___ INPUT RECORDS
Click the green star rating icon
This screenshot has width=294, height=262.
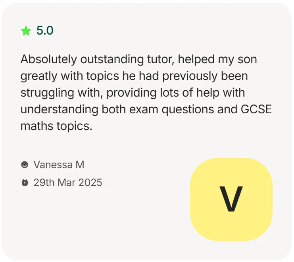click(x=26, y=31)
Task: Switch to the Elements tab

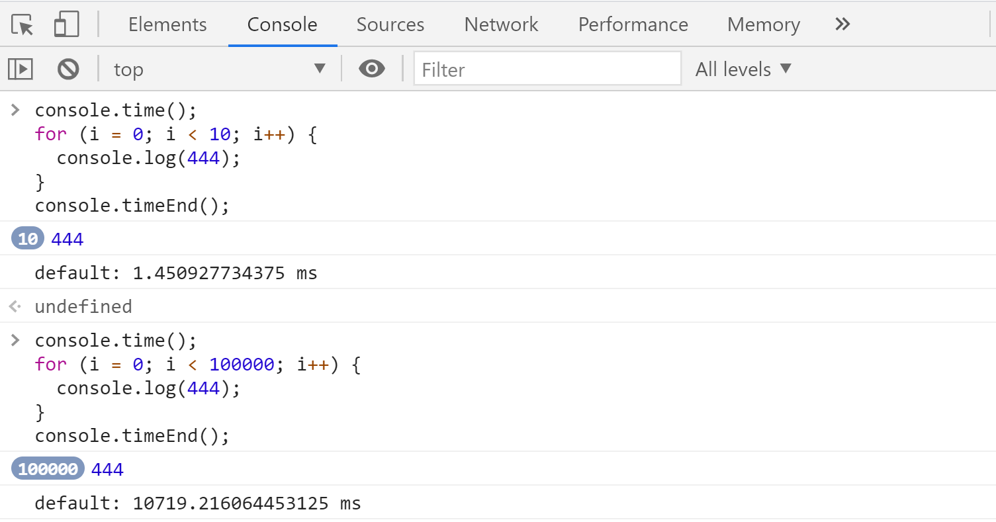Action: tap(167, 24)
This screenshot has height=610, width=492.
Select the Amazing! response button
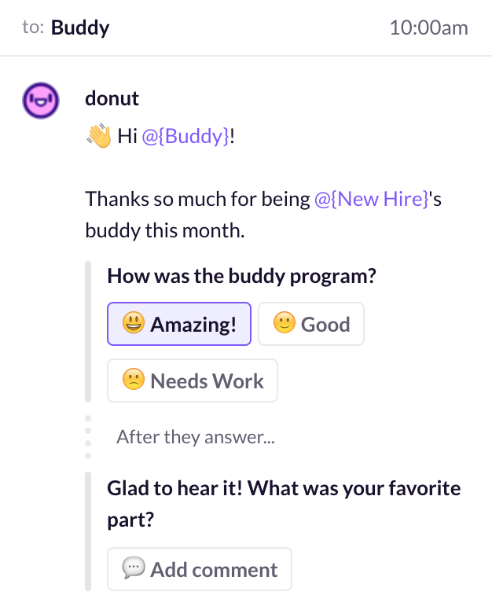tap(179, 324)
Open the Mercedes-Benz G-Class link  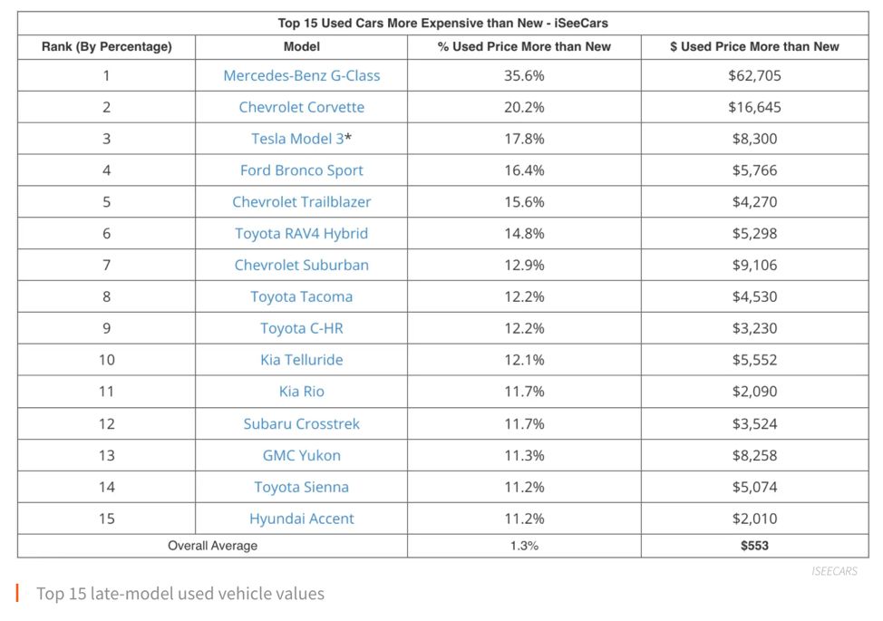tap(301, 75)
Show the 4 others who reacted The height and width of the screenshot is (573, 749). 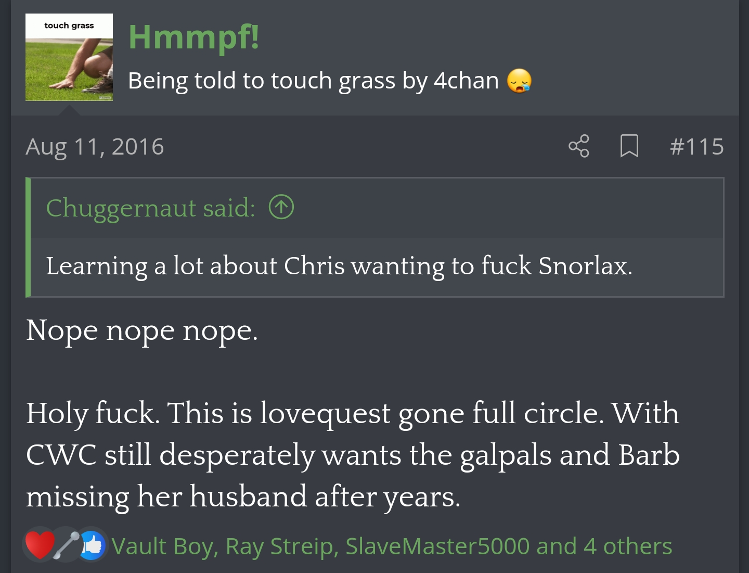tap(628, 546)
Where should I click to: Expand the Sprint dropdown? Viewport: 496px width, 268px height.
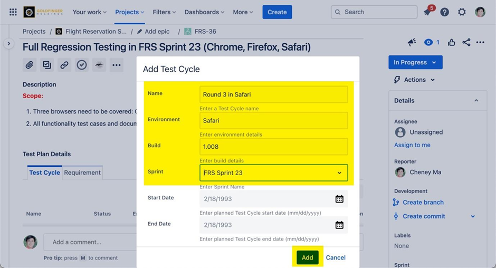(x=339, y=173)
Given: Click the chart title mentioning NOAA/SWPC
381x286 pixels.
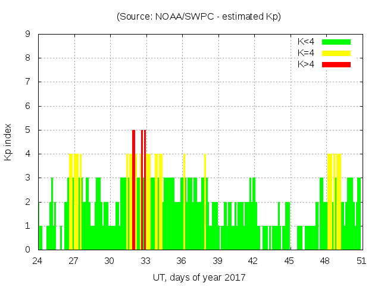Looking at the screenshot, I should [x=199, y=17].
______
▸ THE PROBLEM: How many lines in the material above contain the string "This", matching case exactly? Reply with the number alone.

▸ TASK SOLUTION: 2